At the same time, however, there are significant differences, both
between the subject matter of these accounts and the reactions of Catholic
translators to that subject matter. Villegas’s work encompasses the saints
commemorated in the calendar, that is, those belonging to pre-Reformation
tradition, and Raymond of Capua’s life of Saint Catherine and
Bonaventura’s life of Saint Francis belong to that same tradition. As
Rhodes puts it, ‘the chronicle style kept the reader at a distance’ (p. 14)
and, while the seventeenth century Catholic reader of such accounts could
no doubt perceive them as wholly admirable, they were outside and above
everyday life. Although the intent may have been to inspire emulation, the
descriptions of the exploits of the saints are so extreme (or idealised,
depending on one’s point of view) that, however they might strive,
aspirants could scarcely expect to be more than the pale shadows of such
heroic models. The sufferings of Saint Catherine, for example, appear to be
more in the realms of legend than anything to which even a devout Catholic
of the period might aspire to emulate in actuality:
…in two daies & two nightes she would allowe no more but one halfe hower to sleepe:
the which halfe hower also she would never take, but when very feeblenes of bodie
constreined her. (Raymond, p. 53)
This holie virgin...used for a long space to beate her selfe, three tymes every daie with a
chaine of yron...Being demaunded on a tyme of her ghostlie Father, how, and after what
maner she did that penance, she answered with great bashfulnes, that for everie tyme she
tooke an hower and a halfe, and beat her selfe so, that the blood tricled downe from her
shoulders to her feet. (p. 56)
The subtext to passages like these is not that readers might hope to attain
such exalted levels of sanctity themselves (though they might strive to), but
that they should be brought by such accounts to believe that, before the
Reformation cut spiritual giants down to size, there had been an age of
miraculous and heroic feats, a golden age, in which Catholic doctrine ruled
unchallenged. The suffering, along with the visions and miracles which
characterise these texts, belongs to another world from that in which the
readers lived.
This distancing of the subject matter affects the way in which the
translators and editors of these works presented the material; as Rhodes
says, ‘Recusants felt it necessary to explain and defend what before the
reformation was taken for granted’ (p. 11), but these accounts represented –
should Protestants choose to accept it as such a common ground; their
ancestors had inhabited this territory just as the ancestors of the Catholics
had. Hence the sufferings of these saints have a double legitimacy,
enshrined in antiquity and revered by the ancestors of Catholics and
Protestants alike.
By contrast, the biographies of Sister Joan (early sixteenth century)

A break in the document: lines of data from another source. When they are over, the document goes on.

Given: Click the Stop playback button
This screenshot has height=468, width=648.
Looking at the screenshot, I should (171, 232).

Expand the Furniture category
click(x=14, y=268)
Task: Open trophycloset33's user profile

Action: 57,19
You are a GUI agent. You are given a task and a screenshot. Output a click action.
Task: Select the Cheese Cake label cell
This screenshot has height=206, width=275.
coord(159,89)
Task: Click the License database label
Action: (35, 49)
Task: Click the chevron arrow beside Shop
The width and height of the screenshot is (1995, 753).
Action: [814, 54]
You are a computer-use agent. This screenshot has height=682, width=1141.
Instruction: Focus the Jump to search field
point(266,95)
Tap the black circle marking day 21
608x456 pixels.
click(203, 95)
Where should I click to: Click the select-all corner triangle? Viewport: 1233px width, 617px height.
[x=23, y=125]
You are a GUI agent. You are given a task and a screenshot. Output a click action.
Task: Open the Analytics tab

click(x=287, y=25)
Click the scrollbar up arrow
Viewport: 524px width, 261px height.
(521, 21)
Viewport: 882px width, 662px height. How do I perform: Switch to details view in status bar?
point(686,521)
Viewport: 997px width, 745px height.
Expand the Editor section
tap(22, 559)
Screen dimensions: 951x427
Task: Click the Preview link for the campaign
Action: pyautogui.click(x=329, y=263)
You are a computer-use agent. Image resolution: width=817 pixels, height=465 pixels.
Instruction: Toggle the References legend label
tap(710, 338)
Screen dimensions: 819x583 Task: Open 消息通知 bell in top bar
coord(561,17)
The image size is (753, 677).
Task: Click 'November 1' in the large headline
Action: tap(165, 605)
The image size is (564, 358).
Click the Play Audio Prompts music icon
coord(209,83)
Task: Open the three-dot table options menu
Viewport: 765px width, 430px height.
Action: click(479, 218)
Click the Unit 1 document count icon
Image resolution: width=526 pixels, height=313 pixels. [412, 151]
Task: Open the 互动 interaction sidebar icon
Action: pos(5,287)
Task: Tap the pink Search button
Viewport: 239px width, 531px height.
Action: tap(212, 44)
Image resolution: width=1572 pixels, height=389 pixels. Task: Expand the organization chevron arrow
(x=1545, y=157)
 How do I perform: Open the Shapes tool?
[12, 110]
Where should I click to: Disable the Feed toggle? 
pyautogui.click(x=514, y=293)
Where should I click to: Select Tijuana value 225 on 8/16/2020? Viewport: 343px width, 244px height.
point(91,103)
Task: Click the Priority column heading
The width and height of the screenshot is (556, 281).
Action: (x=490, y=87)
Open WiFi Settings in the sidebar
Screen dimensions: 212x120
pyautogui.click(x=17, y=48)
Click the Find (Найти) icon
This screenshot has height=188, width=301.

and, especially, Magdalena de Pazzi (1556-1607) represent the continuance
of the medieval tradition, with its miracles and prodigious acts of penance,
in the post-Reformation world. These accounts are not shrouded in the
mists of time; they tell of recent events real lives with vividness and
immediacy, as the following passage from the life of Magdalena de Pazzi
clearly, and rather disturbingly, illustrates:
...she would often kisse the feet of all the Religious. Sometimes with her handes bound
behind her, she severally of them all asked pardon for her defects. At other times, in the
presence of them all she was disciplined by Mother Prioresse; and sometymes by some
other of the Religious. Very often being at table in the Refectory, she was called by her
Superiour with a loud voyce, and commanded to go round about, by the Religious, with a
basket begging a bit of bread…and then commanded to sit upon the ground, and so eate
the bread which she had begged. At other tymes she was made to prostrate upon the
ground, and all the Religious did passe over her. And once, being in the Quire with the
rest, she was caused to be bound to a post with her handes behind her…Another tyme,
retyiring into the Quire, she tooke a great Rope with which she caused her handes to be
bound behind her, and she made her selfe to be hoodwinked, and so to be tyed to the
grate of the Altar, to the end that the Religious who were to passe that way, might be
moved therby to vilify & laugh at her…and she being asked by the Prioresse, upon what
reason she had done that act, she answered that she had done it to become thereby more
humble…She prayed her also with fervent tears, that she would be pleased to bid the
Religious that…they should say such wordes to her as these, whereby to vilify her so
much the more: Suor Maria Maddalena, this is come upon you for your defects…The
Mother Prioresse satisfyed her desire heerin; and therupon Suor Maria Maddalena
demanded pardon of them all with so great humility, that there was none of them who
found not her selfe tenderly affected with it; and having continued for the space of an
houre in this Mortification, she was loosed at last by Mother Prioresse, not without
extraordinary edification…and she understood from her Lord, how that act of humility
had beene gratefull to him. (Matthew, pp. 140-142)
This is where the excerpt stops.